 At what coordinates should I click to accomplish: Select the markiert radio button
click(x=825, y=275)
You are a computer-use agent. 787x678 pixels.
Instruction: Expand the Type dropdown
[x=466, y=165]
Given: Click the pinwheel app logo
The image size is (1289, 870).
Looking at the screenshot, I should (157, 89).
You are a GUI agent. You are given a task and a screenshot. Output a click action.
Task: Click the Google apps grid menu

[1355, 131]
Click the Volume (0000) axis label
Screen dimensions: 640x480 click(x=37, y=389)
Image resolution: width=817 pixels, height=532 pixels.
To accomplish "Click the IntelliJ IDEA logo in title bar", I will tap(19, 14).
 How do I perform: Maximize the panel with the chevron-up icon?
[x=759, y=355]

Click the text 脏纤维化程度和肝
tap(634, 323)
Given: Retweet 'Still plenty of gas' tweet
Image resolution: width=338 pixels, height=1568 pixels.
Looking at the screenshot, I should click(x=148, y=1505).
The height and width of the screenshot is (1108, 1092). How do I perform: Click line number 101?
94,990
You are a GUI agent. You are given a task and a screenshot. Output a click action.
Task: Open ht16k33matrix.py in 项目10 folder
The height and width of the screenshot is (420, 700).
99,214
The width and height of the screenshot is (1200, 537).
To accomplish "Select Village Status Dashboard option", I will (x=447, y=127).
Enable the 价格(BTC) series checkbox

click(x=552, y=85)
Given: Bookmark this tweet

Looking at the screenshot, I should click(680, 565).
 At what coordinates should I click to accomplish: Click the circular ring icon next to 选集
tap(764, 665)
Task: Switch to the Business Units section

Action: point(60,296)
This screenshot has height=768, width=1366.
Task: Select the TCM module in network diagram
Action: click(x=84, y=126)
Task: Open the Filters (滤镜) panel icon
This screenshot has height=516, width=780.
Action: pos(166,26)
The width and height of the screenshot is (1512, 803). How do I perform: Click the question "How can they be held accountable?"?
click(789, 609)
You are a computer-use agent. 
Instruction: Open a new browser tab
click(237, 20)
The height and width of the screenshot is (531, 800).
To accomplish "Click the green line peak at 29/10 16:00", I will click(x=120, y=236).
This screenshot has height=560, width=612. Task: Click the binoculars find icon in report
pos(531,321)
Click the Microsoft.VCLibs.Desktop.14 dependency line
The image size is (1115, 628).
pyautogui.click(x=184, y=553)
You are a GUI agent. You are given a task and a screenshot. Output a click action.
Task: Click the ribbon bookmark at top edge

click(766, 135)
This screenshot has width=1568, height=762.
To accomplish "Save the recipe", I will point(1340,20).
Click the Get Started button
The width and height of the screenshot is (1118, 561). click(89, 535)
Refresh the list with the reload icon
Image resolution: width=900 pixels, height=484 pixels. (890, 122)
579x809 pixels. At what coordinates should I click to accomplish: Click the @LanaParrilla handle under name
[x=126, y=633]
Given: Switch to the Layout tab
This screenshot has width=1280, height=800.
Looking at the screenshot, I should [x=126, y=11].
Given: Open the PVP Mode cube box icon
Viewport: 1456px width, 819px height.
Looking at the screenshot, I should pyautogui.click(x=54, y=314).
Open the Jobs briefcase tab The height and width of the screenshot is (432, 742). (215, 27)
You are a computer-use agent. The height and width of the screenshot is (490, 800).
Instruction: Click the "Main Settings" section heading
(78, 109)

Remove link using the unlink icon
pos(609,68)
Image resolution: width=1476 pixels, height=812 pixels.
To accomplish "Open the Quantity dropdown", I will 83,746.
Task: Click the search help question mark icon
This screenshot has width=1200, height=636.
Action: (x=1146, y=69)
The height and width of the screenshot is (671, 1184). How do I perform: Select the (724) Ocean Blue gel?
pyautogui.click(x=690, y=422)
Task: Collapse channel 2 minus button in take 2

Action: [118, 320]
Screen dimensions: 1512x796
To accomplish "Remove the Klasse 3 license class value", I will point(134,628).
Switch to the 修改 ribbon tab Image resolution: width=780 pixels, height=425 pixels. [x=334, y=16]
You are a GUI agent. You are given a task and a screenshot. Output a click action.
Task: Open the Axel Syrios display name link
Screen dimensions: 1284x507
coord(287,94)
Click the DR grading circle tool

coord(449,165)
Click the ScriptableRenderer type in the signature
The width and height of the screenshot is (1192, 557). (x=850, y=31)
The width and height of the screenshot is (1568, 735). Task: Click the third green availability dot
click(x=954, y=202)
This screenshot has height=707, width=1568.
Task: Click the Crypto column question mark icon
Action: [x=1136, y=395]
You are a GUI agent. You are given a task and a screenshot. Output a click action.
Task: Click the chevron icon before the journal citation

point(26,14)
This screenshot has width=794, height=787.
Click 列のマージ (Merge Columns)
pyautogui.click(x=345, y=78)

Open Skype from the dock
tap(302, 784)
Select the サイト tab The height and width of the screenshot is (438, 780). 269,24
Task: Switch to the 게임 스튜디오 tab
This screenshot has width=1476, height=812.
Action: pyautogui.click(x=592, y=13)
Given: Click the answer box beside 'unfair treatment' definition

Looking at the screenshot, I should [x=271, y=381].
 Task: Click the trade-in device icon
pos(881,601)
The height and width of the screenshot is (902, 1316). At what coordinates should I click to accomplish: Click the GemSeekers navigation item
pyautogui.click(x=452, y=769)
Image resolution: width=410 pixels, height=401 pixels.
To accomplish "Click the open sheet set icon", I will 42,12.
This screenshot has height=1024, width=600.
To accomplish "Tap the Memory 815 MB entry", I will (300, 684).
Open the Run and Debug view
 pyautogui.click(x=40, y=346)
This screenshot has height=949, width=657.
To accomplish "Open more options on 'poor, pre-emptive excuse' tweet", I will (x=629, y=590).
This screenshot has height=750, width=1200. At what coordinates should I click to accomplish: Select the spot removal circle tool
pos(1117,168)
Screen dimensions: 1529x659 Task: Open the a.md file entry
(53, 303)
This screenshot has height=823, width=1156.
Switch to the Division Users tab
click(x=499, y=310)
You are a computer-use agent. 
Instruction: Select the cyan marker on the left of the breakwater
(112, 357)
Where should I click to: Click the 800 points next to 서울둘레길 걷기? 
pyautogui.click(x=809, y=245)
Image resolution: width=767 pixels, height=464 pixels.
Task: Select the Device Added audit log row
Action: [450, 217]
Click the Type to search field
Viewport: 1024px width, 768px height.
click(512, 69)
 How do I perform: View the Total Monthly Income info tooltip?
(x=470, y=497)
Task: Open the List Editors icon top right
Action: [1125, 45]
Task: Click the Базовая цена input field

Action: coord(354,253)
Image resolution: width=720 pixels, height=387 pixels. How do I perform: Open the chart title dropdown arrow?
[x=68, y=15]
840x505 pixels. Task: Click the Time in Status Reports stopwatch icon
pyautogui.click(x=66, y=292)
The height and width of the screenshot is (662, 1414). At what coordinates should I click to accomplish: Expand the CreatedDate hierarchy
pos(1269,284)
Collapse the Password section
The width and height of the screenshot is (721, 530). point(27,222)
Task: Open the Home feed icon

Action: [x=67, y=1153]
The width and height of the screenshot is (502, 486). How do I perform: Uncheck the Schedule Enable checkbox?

◆ **Task goal**:
Exactly as given, please retype all the entries.

◆ **Result of the task**:
 At what coordinates should I click to accomplish: Select the markiert radio button
click(x=825, y=275)
You are a computer-use agent. 787x678 pixels.
Instruction: Expand the Type dropdown
[x=466, y=165]
Given: Click the pinwheel app logo
The image size is (1289, 870).
Looking at the screenshot, I should (157, 89).
You are a GUI agent. You are given a task and a screenshot. Output a click action.
Task: Click the Google apps grid menu

[1355, 131]
Click the Volume (0000) axis label
Screen dimensions: 640x480 click(x=37, y=389)
Image resolution: width=817 pixels, height=532 pixels.
To accomplish "Click the IntelliJ IDEA logo in title bar", I will tap(19, 14).
 How do I perform: Maximize the panel with the chevron-up icon?
[x=759, y=355]

Click the text 脏纤维化程度和肝
tap(634, 323)
Given: Retweet 'Still plenty of gas' tweet
Image resolution: width=338 pixels, height=1568 pixels.
Looking at the screenshot, I should click(x=148, y=1505).
The height and width of the screenshot is (1108, 1092). How do I perform: Click line number 101?
94,990
You are a GUI agent. You are given a task and a screenshot. Output a click action.
Task: Open ht16k33matrix.py in 项目10 folder
The height and width of the screenshot is (420, 700).
99,214
The width and height of the screenshot is (1200, 537).
To accomplish "Select Village Status Dashboard option", I will (x=447, y=127).
Enable the 价格(BTC) series checkbox

click(x=552, y=85)
Given: Bookmark this tweet

Looking at the screenshot, I should click(680, 565).
 At what coordinates should I click to accomplish: Click the circular ring icon next to 选集
tap(764, 665)
Task: Switch to the Business Units section

Action: point(60,296)
This screenshot has height=768, width=1366.
Task: Select the TCM module in network diagram
Action: click(x=84, y=126)
Task: Open the Filters (滤镜) panel icon
This screenshot has height=516, width=780.
Action: pos(166,26)
The width and height of the screenshot is (1512, 803). How do I perform: Click the question "How can they be held accountable?"?
click(789, 609)
You are a computer-use agent. 
Instruction: Open a new browser tab
click(237, 20)
The height and width of the screenshot is (531, 800).
To accomplish "Click the green line peak at 29/10 16:00", I will click(x=120, y=236).
This screenshot has height=560, width=612. Task: Click the binoculars find icon in report
pos(531,321)
Click the Microsoft.VCLibs.Desktop.14 dependency line
The image size is (1115, 628).
pyautogui.click(x=184, y=553)
You are a GUI agent. You are given a task and a screenshot. Output a click action.
Task: Click the ribbon bookmark at top edge

click(766, 135)
This screenshot has width=1568, height=762.
To accomplish "Save the recipe", I will point(1340,20).
Click the Get Started button
The width and height of the screenshot is (1118, 561). click(89, 535)
Refresh the list with the reload icon
Image resolution: width=900 pixels, height=484 pixels. (890, 122)
579x809 pixels. At what coordinates should I click to accomplish: Click the @LanaParrilla handle under name
[x=126, y=633]
Given: Switch to the Layout tab
This screenshot has width=1280, height=800.
Looking at the screenshot, I should [x=126, y=11].
Given: Open the PVP Mode cube box icon
Viewport: 1456px width, 819px height.
Looking at the screenshot, I should pyautogui.click(x=54, y=314).
Open the Jobs briefcase tab The height and width of the screenshot is (432, 742). (215, 27)
You are a computer-use agent. The height and width of the screenshot is (490, 800).
Instruction: Click the "Main Settings" section heading
(78, 109)

Remove link using the unlink icon
pos(609,68)
Image resolution: width=1476 pixels, height=812 pixels.
To accomplish "Open the Quantity dropdown", I will 83,746.
Task: Click the search help question mark icon
This screenshot has width=1200, height=636.
Action: (x=1146, y=69)
The height and width of the screenshot is (671, 1184). How do I perform: Select the (724) Ocean Blue gel?
pyautogui.click(x=690, y=422)
Task: Collapse channel 2 minus button in take 2

Action: [118, 320]
Screen dimensions: 1512x796
To accomplish "Remove the Klasse 3 license class value", I will point(134,628).
Switch to the 修改 ribbon tab Image resolution: width=780 pixels, height=425 pixels. [x=334, y=16]
You are a GUI agent. You are given a task and a screenshot. Output a click action.
Task: Open the Axel Syrios display name link
Screen dimensions: 1284x507
coord(287,94)
Click the DR grading circle tool

coord(449,165)
Click the ScriptableRenderer type in the signature
The width and height of the screenshot is (1192, 557). (x=850, y=31)
The width and height of the screenshot is (1568, 735). Task: Click the third green availability dot
click(x=954, y=202)
This screenshot has height=707, width=1568.
Task: Click the Crypto column question mark icon
Action: [x=1136, y=395]
You are a GUI agent. You are given a task and a screenshot. Output a click action.
Task: Click the chevron icon before the journal citation

point(26,14)
This screenshot has width=794, height=787.
Click 列のマージ (Merge Columns)
pyautogui.click(x=345, y=78)

Open Skype from the dock
tap(302, 784)
Select the サイト tab The height and width of the screenshot is (438, 780). 269,24
Task: Switch to the 게임 스튜디오 tab
This screenshot has width=1476, height=812.
Action: pyautogui.click(x=592, y=13)
Given: Click the answer box beside 'unfair treatment' definition

Looking at the screenshot, I should [x=271, y=381].
 Task: Click the trade-in device icon
pos(881,601)
The height and width of the screenshot is (902, 1316). At what coordinates should I click to accomplish: Click the GemSeekers navigation item
pyautogui.click(x=452, y=769)
Image resolution: width=410 pixels, height=401 pixels.
To accomplish "Click the open sheet set icon", I will 42,12.
This screenshot has height=1024, width=600.
To accomplish "Tap the Memory 815 MB entry", I will (300, 684).
Open the Run and Debug view
 pyautogui.click(x=40, y=346)
This screenshot has height=949, width=657.
To accomplish "Open more options on 'poor, pre-emptive excuse' tweet", I will (x=629, y=590).
This screenshot has height=750, width=1200. At what coordinates should I click to accomplish: Select the spot removal circle tool
pos(1117,168)
Screen dimensions: 1529x659 Task: Open the a.md file entry
(53, 303)
This screenshot has height=823, width=1156.
Switch to the Division Users tab
click(x=499, y=310)
You are a computer-use agent. 
Instruction: Select the cyan marker on the left of the breakwater
(112, 357)
Where should I click to: Click the 800 points next to 서울둘레길 걷기? 
pyautogui.click(x=809, y=245)
Image resolution: width=767 pixels, height=464 pixels.
Task: Select the Device Added audit log row
Action: [450, 217]
Click the Type to search field
Viewport: 1024px width, 768px height.
click(512, 69)
 How do I perform: View the Total Monthly Income info tooltip?
(x=470, y=497)
Task: Open the List Editors icon top right
Action: [1125, 45]
Task: Click the Базовая цена input field

Action: coord(354,253)
Image resolution: width=720 pixels, height=387 pixels. How do I perform: Open the chart title dropdown arrow?
[x=68, y=15]
840x505 pixels. Task: Click the Time in Status Reports stopwatch icon
pyautogui.click(x=66, y=292)
The height and width of the screenshot is (662, 1414). At what coordinates should I click to accomplish: Expand the CreatedDate hierarchy
pos(1269,284)
Collapse the Password section
The width and height of the screenshot is (721, 530). point(27,222)
Task: Open the Home feed icon

Action: [x=67, y=1153]
The width and height of the screenshot is (502, 486). How do I perform: Uncheck the Schedule Enable checkbox?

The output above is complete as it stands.